Select, from the data, each line where "item" occurs.

---

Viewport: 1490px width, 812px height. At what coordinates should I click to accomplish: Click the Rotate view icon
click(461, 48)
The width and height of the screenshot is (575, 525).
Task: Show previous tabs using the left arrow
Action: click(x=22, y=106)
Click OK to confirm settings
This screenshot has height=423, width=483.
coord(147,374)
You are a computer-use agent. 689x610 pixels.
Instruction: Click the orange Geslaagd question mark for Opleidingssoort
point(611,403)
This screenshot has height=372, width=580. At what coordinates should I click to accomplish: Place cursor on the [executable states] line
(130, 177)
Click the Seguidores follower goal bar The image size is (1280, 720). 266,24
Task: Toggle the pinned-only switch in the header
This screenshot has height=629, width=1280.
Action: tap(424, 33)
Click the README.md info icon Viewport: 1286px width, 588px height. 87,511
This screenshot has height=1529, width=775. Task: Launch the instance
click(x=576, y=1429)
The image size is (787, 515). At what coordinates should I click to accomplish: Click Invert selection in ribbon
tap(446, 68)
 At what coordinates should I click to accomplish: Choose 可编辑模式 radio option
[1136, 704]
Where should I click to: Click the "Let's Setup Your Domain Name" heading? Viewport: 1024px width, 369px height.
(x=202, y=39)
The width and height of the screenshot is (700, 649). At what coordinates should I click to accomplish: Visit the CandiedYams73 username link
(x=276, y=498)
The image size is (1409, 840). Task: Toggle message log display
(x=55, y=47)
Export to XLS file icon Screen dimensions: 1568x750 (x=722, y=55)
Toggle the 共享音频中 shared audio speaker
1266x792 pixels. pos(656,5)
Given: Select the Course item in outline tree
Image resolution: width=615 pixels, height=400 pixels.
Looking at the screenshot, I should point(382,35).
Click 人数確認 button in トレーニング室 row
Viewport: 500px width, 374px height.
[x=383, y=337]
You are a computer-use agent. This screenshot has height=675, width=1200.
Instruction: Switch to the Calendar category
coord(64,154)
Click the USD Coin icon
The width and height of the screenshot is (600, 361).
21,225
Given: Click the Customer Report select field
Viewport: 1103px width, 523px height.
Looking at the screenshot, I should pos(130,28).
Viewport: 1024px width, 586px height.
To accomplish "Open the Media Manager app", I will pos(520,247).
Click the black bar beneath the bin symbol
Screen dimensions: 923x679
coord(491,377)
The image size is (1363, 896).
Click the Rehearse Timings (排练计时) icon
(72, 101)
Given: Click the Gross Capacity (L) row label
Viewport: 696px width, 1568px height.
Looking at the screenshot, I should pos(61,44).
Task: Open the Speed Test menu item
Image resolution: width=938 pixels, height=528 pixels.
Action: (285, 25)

---

## Result for this exercise
Given: Select the Course item in outline tree
Task: Open the Speed Test menu item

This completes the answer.